2) Since I have an A record pointing to the IP of 000webhost, and I'm not using their subdomain option, can I remove the NS records (ns01.000webhost.com and ns02.000webhost.com) without causing other kinds of trouble?
Thanks in advance,
method139
PS: I'm quite new to DNS. If I'm using the wrong words to describe something in this text, I'm more than happy for any feedback related to that as well.
-
My theory seems to be correct. From the mentioned CacheCheck, after having refreshed the cache, I followed a link named "Check a third-party tool", and here is what I got:
Note how the 000webhost Name Servers respond "[Broken DNS server: Reports that it refuses to respond!]". Yet the main website (soup-team.com) still work.
This means that since I only host the main site at 000webhost, and I have a working A rule, I won't need the two mentioned rules.
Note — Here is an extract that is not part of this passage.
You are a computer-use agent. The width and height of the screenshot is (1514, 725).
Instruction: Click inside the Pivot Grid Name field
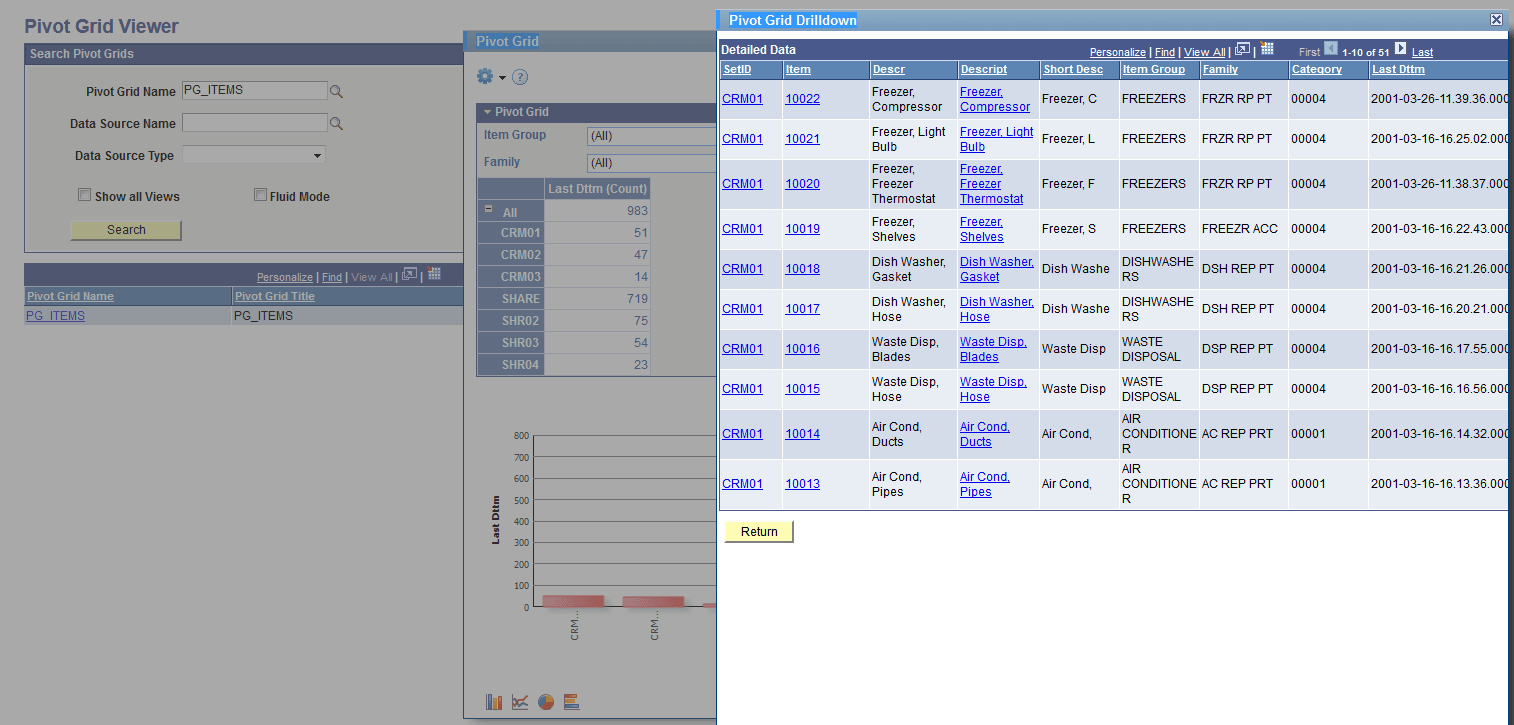pyautogui.click(x=255, y=90)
PS: I will soon change the OpenID from username.<domain> to username.id.<domain> (as I think username.<domain> should be used for other purposes than just OpenID), so if anyone attempts to check it for themselves at a (much) later point, the output that they get from the tool will be different. And, of course, if I am correct in my theory, the problem will soon be resolved, so you won't see the same anyhow.
From method139 -
caches ignoring the *.soup-team.com rule
That would be a very big brokeness. It is quite unlikely, wildcards exist in the DNS from the beginning.